Registro akásico

¿Endosar el interés nacional?

Antonio Mosquera Aguilar http://registroakasico.wordpress.com

Publicado el

El gobierno abierto fue la estrategia principal del último gobierno para mejorar la participación ciudadana en los asuntos públicos. En 2011, el gerente general de la New Orleans Public Radio, Paul Maassen, se convirtió en el gurú fundador de gobierno abierto para el continente americano, excluyendo Bolivia, las Guyanas y Venezuela. También participa la mayor parte de Oceanía, los países meridionales de la Unión Europea, Reino Unido y reinos de Suecia y Noruega. En España, incluye al País Vasco, pero no Cataluña.

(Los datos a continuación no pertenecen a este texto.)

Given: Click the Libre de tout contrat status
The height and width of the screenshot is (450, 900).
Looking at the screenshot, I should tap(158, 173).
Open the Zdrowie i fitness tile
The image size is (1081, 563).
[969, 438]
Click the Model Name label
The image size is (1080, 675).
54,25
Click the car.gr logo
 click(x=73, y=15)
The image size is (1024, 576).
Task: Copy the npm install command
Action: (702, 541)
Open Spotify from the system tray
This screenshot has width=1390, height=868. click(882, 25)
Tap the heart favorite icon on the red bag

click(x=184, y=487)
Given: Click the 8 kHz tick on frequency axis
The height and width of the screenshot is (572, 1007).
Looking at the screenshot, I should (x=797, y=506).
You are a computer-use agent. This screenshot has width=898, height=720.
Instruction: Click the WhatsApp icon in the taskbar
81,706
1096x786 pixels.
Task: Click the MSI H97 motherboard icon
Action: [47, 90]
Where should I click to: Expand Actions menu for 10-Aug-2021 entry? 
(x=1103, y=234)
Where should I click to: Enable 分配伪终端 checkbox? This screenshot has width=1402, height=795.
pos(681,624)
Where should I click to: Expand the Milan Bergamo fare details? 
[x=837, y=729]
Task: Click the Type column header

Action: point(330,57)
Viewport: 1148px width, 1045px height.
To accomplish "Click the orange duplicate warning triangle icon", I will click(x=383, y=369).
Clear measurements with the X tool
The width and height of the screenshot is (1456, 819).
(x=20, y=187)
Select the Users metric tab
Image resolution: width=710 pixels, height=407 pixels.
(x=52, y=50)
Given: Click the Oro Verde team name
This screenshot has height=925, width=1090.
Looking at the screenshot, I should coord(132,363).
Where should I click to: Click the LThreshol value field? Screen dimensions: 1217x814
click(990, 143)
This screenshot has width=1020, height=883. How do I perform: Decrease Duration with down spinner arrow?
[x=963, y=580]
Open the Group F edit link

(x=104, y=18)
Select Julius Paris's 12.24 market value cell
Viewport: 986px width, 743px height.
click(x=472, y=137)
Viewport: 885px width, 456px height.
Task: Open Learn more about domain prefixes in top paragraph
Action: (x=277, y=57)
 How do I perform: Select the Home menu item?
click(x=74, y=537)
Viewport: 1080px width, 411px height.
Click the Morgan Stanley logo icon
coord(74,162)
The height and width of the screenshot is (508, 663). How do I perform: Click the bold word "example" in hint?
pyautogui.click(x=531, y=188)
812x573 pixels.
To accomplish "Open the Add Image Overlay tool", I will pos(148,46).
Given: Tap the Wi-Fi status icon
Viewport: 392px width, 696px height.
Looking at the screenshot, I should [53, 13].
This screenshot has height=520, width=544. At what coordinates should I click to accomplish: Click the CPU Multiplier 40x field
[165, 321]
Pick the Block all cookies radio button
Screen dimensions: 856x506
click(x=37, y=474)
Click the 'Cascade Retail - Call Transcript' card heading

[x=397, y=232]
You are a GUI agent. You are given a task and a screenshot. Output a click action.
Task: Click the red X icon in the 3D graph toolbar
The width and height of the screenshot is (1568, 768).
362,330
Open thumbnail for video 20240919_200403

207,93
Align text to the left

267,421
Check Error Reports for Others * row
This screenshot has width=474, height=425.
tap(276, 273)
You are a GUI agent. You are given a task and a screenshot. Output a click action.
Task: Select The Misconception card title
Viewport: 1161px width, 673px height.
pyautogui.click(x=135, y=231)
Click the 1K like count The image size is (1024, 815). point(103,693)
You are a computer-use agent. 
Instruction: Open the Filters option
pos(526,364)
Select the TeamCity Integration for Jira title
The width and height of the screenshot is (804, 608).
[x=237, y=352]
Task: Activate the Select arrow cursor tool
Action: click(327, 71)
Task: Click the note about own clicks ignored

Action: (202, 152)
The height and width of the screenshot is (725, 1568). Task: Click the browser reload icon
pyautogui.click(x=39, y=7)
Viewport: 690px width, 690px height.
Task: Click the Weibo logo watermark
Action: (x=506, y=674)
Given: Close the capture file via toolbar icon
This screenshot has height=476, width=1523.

A esta iniciativa no fueron invitados China, Cuba, Madagascar ni Vietnam. No se integraron, a pesar de ser convocados, Rusia, la mayor parte de países islámicos y africanos. El compromiso inicial en 2011, fue firmado por José Rafael Espada como Vicepresidente, dirigido a María Otero, Subsecretaria para la democracia y asuntos globales del Departamento de Estado de EUA. No obstante, no es una entidad oficial de EUA u organismo internacional, ni siquiera una corporación. Se trata de una reunión para manifestar declaraciones vinculantes, hechas sin presión, sugerencia o ventajas. La reunión del mundo libre para combatir la corrupción. Estamos conscientes que muchos no entienden la ironía.

Los fondos para funcionamiento provienen del Reino Unido y EUA con un óbolo simbólico de Francia; y de las fundaciones Open Society de Soros, Hivos de Holanda, Ford, Hewlett, Luminate de eBay y una dádiva de International Education formada por académicos de la Ivy League.

Mientras algunos países identifican uno o dos puntos de interés para participar en esa iniciativa de auditoría internacional, el nuestro se implicó a fondo Por declaración propia, los sucesivos gobiernos han elaborado 62 objetivos. Apenas se alcanzaron logros. En el primer plan fueron 7%; en el segundo, 2%; en el tercero 9%; y, en el cuarto no se le reconoce ninguno. No obstante, se está orgulloso de las obligaciones. El gobierno de Morales definió 22 compromisos adicionales, ignorados por las personalidades y empleados de ese conglomerado en el nivel internacional.

Además, el acuerdo gubernativo 41-2018, creó la Comisión Presidencial de Gestión Pública Abierta y Transparencia. Todo está servido para asumir una responsabilidad a fondo en alianza con las fundaciones y gobiernos participantes. Se ha elaborado un informe del plan de acción que finaliza en 2020, con aparente objetividad pues deja ver carencia de resultados.

En operación similar a la organización internacional, se supone que participan oenegés para garantizar la imparcialidad de la evaluación. Sin embargo, Acción Ciudadana, Asociación Artículo 35, Sedem, Icefi, Iripaz y Red Ciudadana se retiraron del ejercicio institucional en septiembre de 2018, cuando llegaba a su máximo el pulso del presidente Morales con la Cicig. De esa manera, la tercera parte de las oenegés corresponsales locales de las internacionales de open government rompieron el acuerdo globalizado. No son los únicos, en Paraguay se dio similar situación, aunque con el agregado de ofrecer colaborar con el próximo gobierno. El 25 de septiembre del corriente, una experta, Sandra Elena, anuncia que Red Ciudadana, una oenegé fuera del acuerdo, hará el informe sobre el estado de la justicia del país, para imponer mejoras.

En fin, cada quien juzgue. El próximo gobierno decidirá su futuro en ese truculento espacio. Ya declaró que suprimirá varias oficinas pero parece ignorar a esta. Cuando se piensa en tal burocracia resuenan las palabras del revolucionario mexicano Ricardo Flores Magón: Nada es tan desalentador como un esclavo satisfecho.